Long-term as a whole I am hoping to have a decrease in fatigue, improved muscle strength, bone strength and really just preventing further damage to my kidneys and keeping hip replacements in. My quality of life is way less than I want it to be and the pain I experience is debilitating. There is a chance I could end up wheelchair-bound at some point so hoping treatment slows that down. As I am finishing this post I am a few weeks into treatment (my first 6 shots) and its been a rollercoaster. The first round of shots I was so tired the next day I could barely function, the second dose wasn’t as bad I didn’t feel as tired but did have more bone/muscle pain and the the third dose I didn’t feel much different than the others. It is a rollercoaster though as some days I feel okay and then this last week I have been really sick. The skin reactions really suck though as pictured below.
I am also on Humira for my Crohn’s so two weeks out of the month I do 7 shots a week. One big difference as far as handling Strensiq vs Humira is that Humira is good at room temperature for 14 days. Strensiq is good at room temperature for 1 hour. So that is stressful if I have to travel.

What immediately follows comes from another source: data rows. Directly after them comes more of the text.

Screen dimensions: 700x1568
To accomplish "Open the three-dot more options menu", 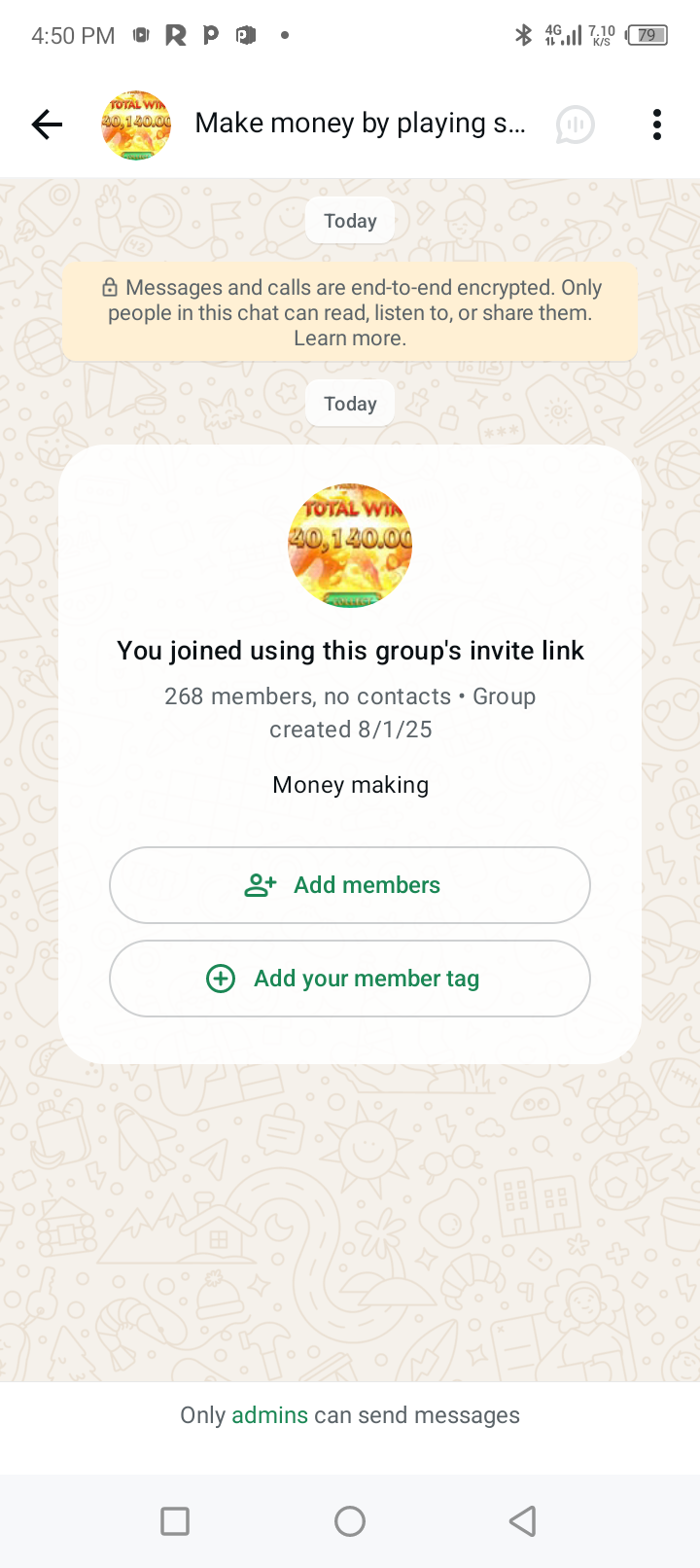I will point(657,125).
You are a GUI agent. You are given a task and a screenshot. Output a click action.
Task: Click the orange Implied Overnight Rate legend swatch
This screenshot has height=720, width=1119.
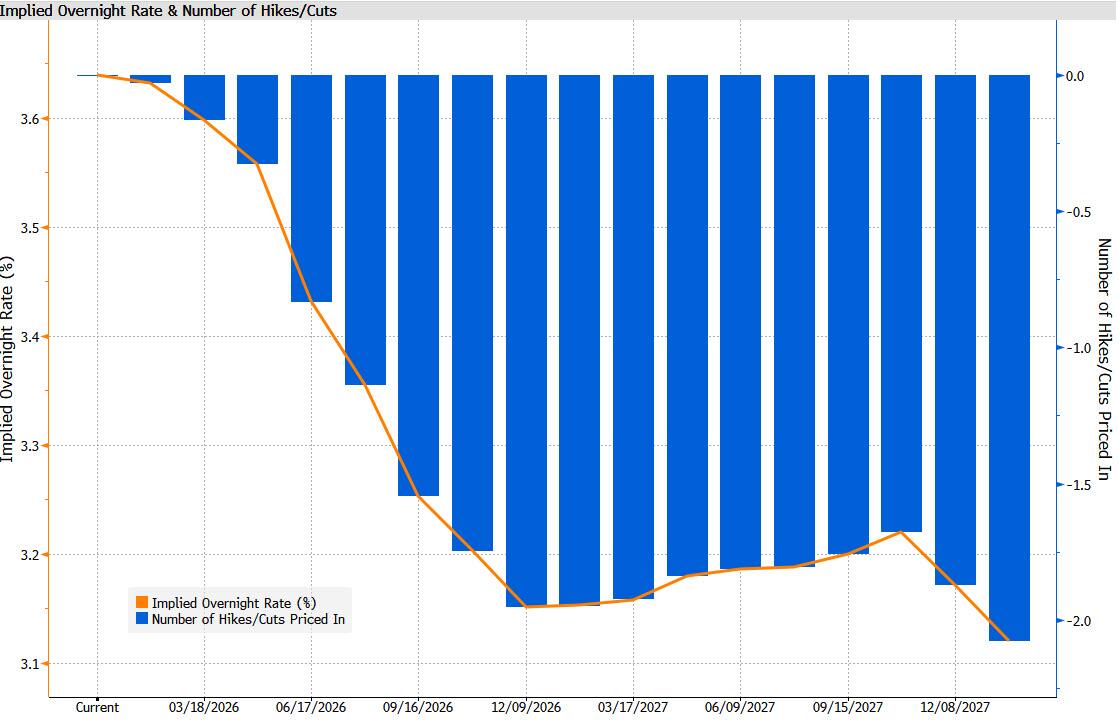click(x=142, y=603)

My goal is to share as much as I can about my journey with an ultra-rare disease, while also learning as much as I can. Hopefully by sharing my experiences with this that it adds to the growing knowledge of this disease and treatment as a whole. There are very few of us Hypophosphatasia patients out there and I want to share as much as I can to hopefully help others. This journey has been hard and I have had to put a pause on important aspects of my life and I am hoping with treatment I can get back to my goals and feel myself again. I will fight and I am hopeful.